*LIST OF TASKS*.
(1) In the Perl Weekly Challenge write-up, which function does the Perl version of the binary date one-liner use to do the binary conversion?
(2) Pick up the Perl Weekly Challenge write-up after its last sentence and keep it going.

*TEXT SHOWN*.
════════════════════

Perl Weekly Challenge: Week 332
Challenge 1:
Binary Date
You are given a date in the format
YYYY-MM-DD.Write a script to convert it into binary date.
Example 1
Input: $date = "2025-07-26"
Output: "11111101001-111-11010"
Example 2
Input: $date = "2000-02-02"
Output: "11111010000-10-10"
Example 3
Input: $date = "2024-12-31"
Output: "11111101000-1100-11111"
This challenge can done as a one-liner. We take the first command-line argument (@*ARGS[0]) and
.split() it into segments at - characters. Then, using .map() we convert each of those segments
into numbers with .Int() and then into binary numbers with .base(2). The - separators are then reinserted
when the segments are .join()ed up into one string again and the result is printed with .say().
@*ARGS[0].split(q{-}).map({$_.Int.base(2)}).join(q{-}).say
Perl can also do this in one line. However we have to use sprintf() to do the binary conversion.
say join q{-}, (map {sprintf "%b", $_} split /-/, shift)
Challenge 2:
Odd Letters
You are given a string.
Write a script to find out if each letter in the given string appeared odd number of times.
Example 1
Input: $str = "weekly"
Output: false
w: 1 time
e: 2 times
k: 1 time
l: 1 time
y: 1 time
The letter 'e' appeared 2 times i.e. even.
Example 2
Input: $str = "perl"
Output: true
Example 3
Input: $source = "challenge"
Output: false
This is also one line in Raku though perhaps a little unintuitive to understand. I would definitely comment this meticulously if it was production code.

════════════════════

*DATA ROWS*.

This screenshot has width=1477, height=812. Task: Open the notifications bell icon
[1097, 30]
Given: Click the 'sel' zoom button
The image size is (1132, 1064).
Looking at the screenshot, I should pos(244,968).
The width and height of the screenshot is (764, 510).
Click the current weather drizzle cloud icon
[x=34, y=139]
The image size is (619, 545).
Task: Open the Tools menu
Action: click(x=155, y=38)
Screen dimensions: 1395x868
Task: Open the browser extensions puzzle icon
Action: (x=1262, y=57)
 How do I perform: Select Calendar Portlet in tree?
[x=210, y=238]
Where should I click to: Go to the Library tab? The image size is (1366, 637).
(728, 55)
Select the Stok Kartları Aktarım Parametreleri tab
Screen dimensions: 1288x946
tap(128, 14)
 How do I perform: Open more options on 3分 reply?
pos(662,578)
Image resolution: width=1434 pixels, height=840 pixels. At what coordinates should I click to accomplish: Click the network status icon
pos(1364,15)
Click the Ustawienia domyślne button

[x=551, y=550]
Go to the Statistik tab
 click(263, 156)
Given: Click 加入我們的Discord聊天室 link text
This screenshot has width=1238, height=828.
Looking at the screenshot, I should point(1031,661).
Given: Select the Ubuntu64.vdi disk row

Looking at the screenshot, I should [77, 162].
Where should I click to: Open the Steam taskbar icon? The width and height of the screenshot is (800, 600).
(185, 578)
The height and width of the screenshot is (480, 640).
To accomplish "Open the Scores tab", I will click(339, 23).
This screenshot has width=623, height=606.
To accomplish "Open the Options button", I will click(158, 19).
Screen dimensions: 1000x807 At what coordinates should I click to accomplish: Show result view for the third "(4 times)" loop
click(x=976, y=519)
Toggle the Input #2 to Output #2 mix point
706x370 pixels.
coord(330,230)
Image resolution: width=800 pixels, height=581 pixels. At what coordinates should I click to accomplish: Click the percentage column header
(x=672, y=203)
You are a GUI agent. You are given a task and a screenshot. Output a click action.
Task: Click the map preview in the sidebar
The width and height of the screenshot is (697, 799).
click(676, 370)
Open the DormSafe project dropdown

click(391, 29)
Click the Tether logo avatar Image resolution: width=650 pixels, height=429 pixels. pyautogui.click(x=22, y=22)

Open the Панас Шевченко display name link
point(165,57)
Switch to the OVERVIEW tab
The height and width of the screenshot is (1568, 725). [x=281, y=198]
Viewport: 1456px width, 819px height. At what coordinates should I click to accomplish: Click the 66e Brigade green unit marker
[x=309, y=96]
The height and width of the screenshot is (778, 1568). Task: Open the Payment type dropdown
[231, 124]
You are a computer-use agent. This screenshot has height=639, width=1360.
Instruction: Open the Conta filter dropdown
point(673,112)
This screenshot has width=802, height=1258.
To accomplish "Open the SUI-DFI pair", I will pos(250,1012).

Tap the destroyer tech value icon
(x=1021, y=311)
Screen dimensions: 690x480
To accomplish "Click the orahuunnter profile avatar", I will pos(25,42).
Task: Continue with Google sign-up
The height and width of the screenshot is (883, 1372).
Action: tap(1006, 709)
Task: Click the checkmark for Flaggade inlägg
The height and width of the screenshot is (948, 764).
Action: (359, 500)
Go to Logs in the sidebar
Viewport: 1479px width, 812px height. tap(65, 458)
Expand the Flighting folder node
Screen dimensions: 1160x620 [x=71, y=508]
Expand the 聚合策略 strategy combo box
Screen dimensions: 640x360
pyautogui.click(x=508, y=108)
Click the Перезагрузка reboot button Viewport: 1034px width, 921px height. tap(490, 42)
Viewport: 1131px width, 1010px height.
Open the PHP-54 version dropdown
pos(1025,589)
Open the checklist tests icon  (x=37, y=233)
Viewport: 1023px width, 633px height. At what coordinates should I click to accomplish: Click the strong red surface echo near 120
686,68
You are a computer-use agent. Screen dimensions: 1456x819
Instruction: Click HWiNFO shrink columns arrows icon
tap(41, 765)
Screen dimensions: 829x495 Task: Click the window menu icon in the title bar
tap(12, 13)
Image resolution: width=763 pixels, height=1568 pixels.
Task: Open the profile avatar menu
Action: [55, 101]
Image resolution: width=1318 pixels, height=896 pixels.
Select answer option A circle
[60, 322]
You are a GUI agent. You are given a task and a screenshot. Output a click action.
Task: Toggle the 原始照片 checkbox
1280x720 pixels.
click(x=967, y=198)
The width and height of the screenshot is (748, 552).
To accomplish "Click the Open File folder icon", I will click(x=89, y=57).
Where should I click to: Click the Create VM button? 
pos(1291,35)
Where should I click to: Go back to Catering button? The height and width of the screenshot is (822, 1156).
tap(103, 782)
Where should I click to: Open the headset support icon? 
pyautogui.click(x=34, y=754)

════════════════════

*ANSWERS FOR THIS EXERCISE*.
(1) sprintf()

(2)
We start once again with retrieving the input string from the first command-line argument. This is split
into a Sequence of characters with .comb() and then converted into a Bag with .Bag(). A Bag is somewhat
like a std::unordered_multiset in C++. Its' keys are the letters in the input, and values, the number of times
each key occurs. Now the complicated bit; the values of this Bag is compared to a test condition in an all junction, The condition is %% 2 i.e. what is the remainder if the value is divided by two? For an even number,
by definition it's going to be 0 which converts to False. For odd numbers, the remainder will be 1 which converts
to True. So we will have a List of True or False elements. all will return all(True) if and only if all
elements of the list are True which will only be the case if all the values of the Bag are odd. Otherwise it
returns all(False). .so() enforces Boolean context making the answer True or False which is then printed
out by .say().
all(@*ARGS[0].comb.Bag.values %% 2).so.say
In Perl we don't have Bags or junctions so we have to try a different and longer approach.
As in Raku, the input is split() up into individual letters.
my @letters = split //, $str;
A Hash stores the letters as keys and their frequency as values.
my %count;
%count is populated in this loop.
for my $letter (@letters) {
$count{$letter}++;
}
Now in a second loop, the values of %count are examined and if one should prove to be even, False will be
output and the script will end.
for my $n (values %count) {
if ($n % 2 == 0) {
say "False";
exit;
}
}
If we reach the end of the loop, it means all the values were odd so we print True.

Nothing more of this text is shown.